• **Exercise**
Your answer must be every line of the data below that holds the string "will", copied exactly.

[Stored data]
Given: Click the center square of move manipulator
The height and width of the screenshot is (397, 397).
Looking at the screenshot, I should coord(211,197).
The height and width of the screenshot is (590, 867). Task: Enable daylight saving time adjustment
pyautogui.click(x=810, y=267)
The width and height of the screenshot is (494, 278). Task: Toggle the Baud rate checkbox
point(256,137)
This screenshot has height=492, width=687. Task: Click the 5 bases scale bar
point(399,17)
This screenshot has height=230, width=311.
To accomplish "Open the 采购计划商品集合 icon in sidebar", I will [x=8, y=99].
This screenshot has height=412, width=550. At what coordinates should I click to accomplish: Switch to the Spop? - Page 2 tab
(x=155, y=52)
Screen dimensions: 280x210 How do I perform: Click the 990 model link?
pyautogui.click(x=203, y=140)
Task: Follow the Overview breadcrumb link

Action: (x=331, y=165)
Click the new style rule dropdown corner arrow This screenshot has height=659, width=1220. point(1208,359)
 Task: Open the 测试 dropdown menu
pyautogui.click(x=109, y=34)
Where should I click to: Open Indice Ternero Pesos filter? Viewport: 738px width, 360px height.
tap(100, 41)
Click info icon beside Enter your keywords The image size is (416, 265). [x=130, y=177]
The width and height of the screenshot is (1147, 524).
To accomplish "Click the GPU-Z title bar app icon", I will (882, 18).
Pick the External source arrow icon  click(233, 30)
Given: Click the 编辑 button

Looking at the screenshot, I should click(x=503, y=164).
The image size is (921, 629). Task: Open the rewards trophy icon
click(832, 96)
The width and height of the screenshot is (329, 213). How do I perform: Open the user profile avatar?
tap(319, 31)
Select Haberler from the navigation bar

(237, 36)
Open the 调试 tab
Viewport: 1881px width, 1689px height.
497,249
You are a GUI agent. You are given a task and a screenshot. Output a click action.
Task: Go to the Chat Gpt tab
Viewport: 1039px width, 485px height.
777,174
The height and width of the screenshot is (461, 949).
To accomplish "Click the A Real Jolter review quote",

• **Answer for the task**
To accomplish "Open the 采购计划商品集合 icon in sidebar", I will [x=8, y=99].
To accomplish "Click the GPU-Z title bar app icon", I will (882, 18).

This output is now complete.